Het lichaam heeft een aantal natuurlijke compensatiemechanismen die ons in ons streven naar een slanker en strakker lichaam in de wielen rijden. Het zijn precies die mechanismen waar naar de wetenschapper verwijst als hij het woordje ‘mits’ gebruikt. We zetten een aantal van die compensatiemechanismen op een rijtje:

* Kortdurende, hoogintensieve inspanning leidt niet tot een hoger energieverbruik, omdat je die inspanning gaat compenseren als gevolg van vermoeidheid of doordat je het idee hebt dat je best wel wat gedaan hebt en nu mag uitrusten. Daarmee doe je het extra energieverbruik weer te niet. Oplossing: naast de 2-3 keer fitnessen moet je kiezen voor meer beweeguitstapjes, dat wil zeggen kleine dagelijkse inspanningen als de trap pakken in plaats van de lift, wandelen of fietsen naar de buurtsuper in plaats van de auto te pakken, minder televisie kijken, etc. Met andere woorden: zorg dat je de training niet gaat compenseren door over de dag minder bewegingsmomenten te sprokkelen. Alle kleine beetjes helpen hier wel degelijk. Probeer ze bij te houden in je trainingslogboek (of gebruik een stappenteller).

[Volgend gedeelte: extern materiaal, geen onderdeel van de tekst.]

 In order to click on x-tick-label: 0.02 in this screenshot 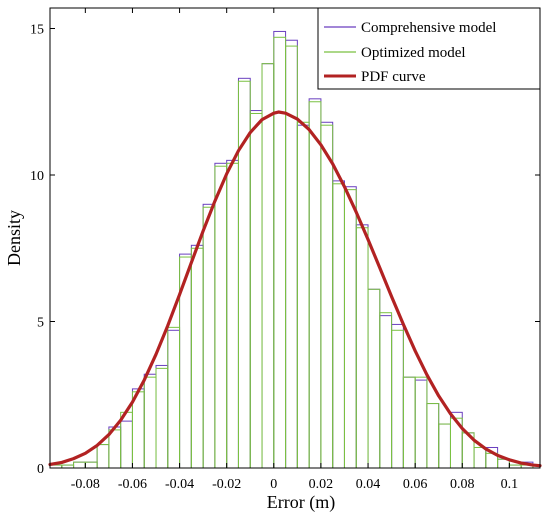, I will do `click(322, 484)`.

* Wie minder gaat eten en meer beweegt, heeft geleidelijk aan steeds minder puf om te bewegen. Oplossing: geen hongerdiëten volgen, want die kosten spiermassa én brengen de lust tot bewegen drastisch omlaag. Kleine energiebeperkingen (10% van de totale dagelijkse energiebehoefte), voldoende koolhydraten en eiwitten en een beperking van de vetten (met name de slechte verzadigde vetten) en meerdere eetmomenten over de dag helpen compensatiegedrag te voorkomen.

* Verhoogde efficiëntie van energieverbruik. Wie voor het eerst op een loopband staat, heeft het doorgaans zwaar. Geleidelijk aan wordt de conditie opgeschroefd en verloopt het energieverbruik efficiënter. Dat wil zeggen, dat je met dezelfde inspanning minder energie verbruikt. Oplossing: varieer je cardio-activiteiten en belast progressief. Met andere woorden: de inspanning op de loopband opvoeren (tempo, hellingshoek, duur, etc.) en de loopband geregeld inruilen voor andere cardio-apparaten (hometrainer, Nordic Trainer, en dergelijke).

* Wie kilo’s afslankt heeft minder kilo’s mee te slepen. De gemiddelde mens heeft ongeveer 35 calorieën nodig per kg lichaamsgewicht. Slank je 5 kilo af, dan heb je dagelijks 175 calorieën minder nodig. Houd je daar geen rekening mee, dan is dat per maand anderhalve pond spek extra. Oplossing: hier komt het belang van krachttraining om de hoek kijken, want extra spiermassa verhoogt de stofwisseling met 50-75 calorieën per kg spiermassa.

Tot slot

Om de compensatiemechanismen te beperken, komt het er op neer, dat we in een energierijke en bewegingarme omgeving moeten leren ‘tegennatuurlijk’ te leven. Dat is niet makkelijk, maar zeker niet onmogelijk. Een verhoogd bewustzijn van de ‘mitsen en maren’ van fitness kunnen daarbij helpen.